Jika dilakukan, Harini Wijoso dan Pono Waluyo punya peluang besar untuk bebas dalam pengadilan tingkat berikutnya.

Selisih pendapat perihal pemanggilan Ketua Mahkamah Agung (MA) Bagir Manan sebagai saksi yang mengakibatkan tertundanya sidang perkara Harini Wijoso dan Pono Waluyo membuat geregetan beberapa Lembaga Swadaya Masyarakat (LSM). Beberapa LSM itu diantaranya Masyarakat Transparansi Indonesia (MTI), Indonesia Procurement Watch (IPW), Transparansi Internasional (TI) dan Konsorsium Reformasi Hukum Nasional (KRHN).

Dalam konferensi pers, Kamis (1/6), mereka menuding penolakan ketua majelis hakim Kresna Menon atas permohonan penuntut umum Komisi Pemberantasan Korupsi untuk menghadirkan Bagir sebagai bentuk esprit de corps untuk melindungi atasan.

Selain itu, mereka mengecam indikasi intimidasi yang dilakukan oleh salah satu hakim agung dalam proses pemanggilan hakim tindak pidana korupsi (Tipikor). Seperti diketahui, Selasa (30/5) lima majelis hakim tipikor dipanggil oleh Mariana Sutadi, Wakil Ketua MA Bidang Yustisial. Dalam konferensi persnya Rabu (31/5), Mariana berharap kelima hakim melanjutkan persidangan.

Dalam kesempatan itu, Mariana menyesalkan terjadinya walk out dalam persidangan. Kendati demikian, Mariana mengaku pemanggilan kelima hakim tersebut tidak membicarakan substansi perkara, namun proses jalannya persidangan.

Sebagai solusi atas tertundanya sidang Harini yang terjadi lima kali, Arif Hidayat, Koordinator Anti Korupsi MTI mendorong tiga hakim ad hoc tipikor untuk menyelenggarakan proses peradilan kasus Harini tanpa kehadiran dua hakim karir apabila tidak ada penggantian ketua majelis hakim atau solusi lain dari MA.

Namun, berbeda dengan LSM tersebut, Emerson Yuntho, koordinator monitoring peradilan Indonesia Corruption Watch (ICW) yang turut hadir dalam konferensi pers menyatakan langkah mendorong tiga hakim ad hoc untuk bersidang sendiri kurang tepat. Karena, pasal 58 ayat (2) Undang-Undang No. 30 tahun 2002 tentang Komisi Pemberantasan Tindak Pidana Korupsi mengatur persidangan dipimpin majelis hakim yang terdiri dari dua hakim karir dan tiga hakim ad hoc.

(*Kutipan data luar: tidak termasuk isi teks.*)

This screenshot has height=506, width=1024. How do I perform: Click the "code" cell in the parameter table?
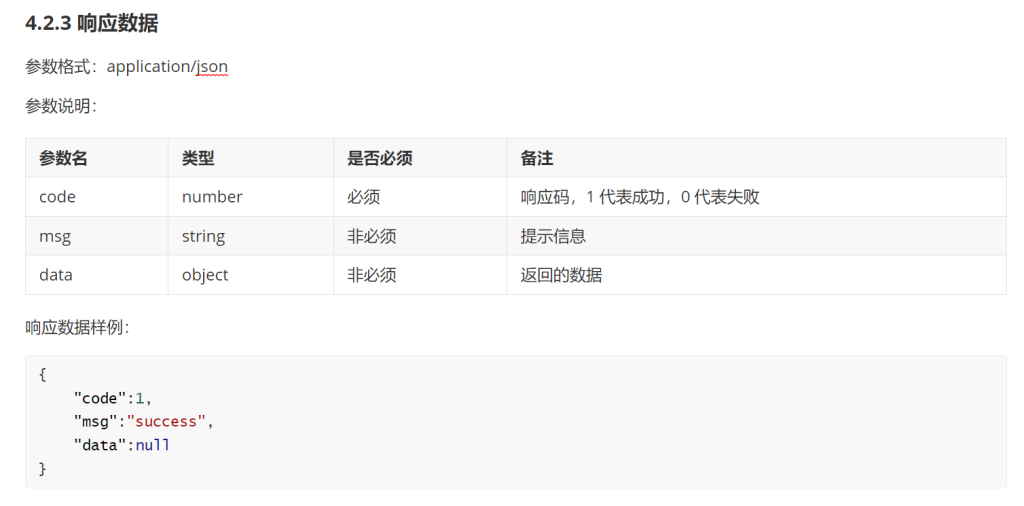[57, 197]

Masih menurut Emerson, memaksakan hakim ad hoc untuk bersidang sendiri akan berdampak hukum serius dalam perkara Harini dan Pono. “Legalitasnya harus kita perhitungkan,” tukas Emerson. Kesimpulannya, Harini dan Pono berpeluang besar untuk bebas dalam persidangan tingkat berikutnya jika langkah tersebut diambil. Menimpali pendapat Emerson, Muslich dari KRHN menyatakan ”Saat ini sulit sekali untuk mencari solusi dengan melakukan pendekatan hukum”.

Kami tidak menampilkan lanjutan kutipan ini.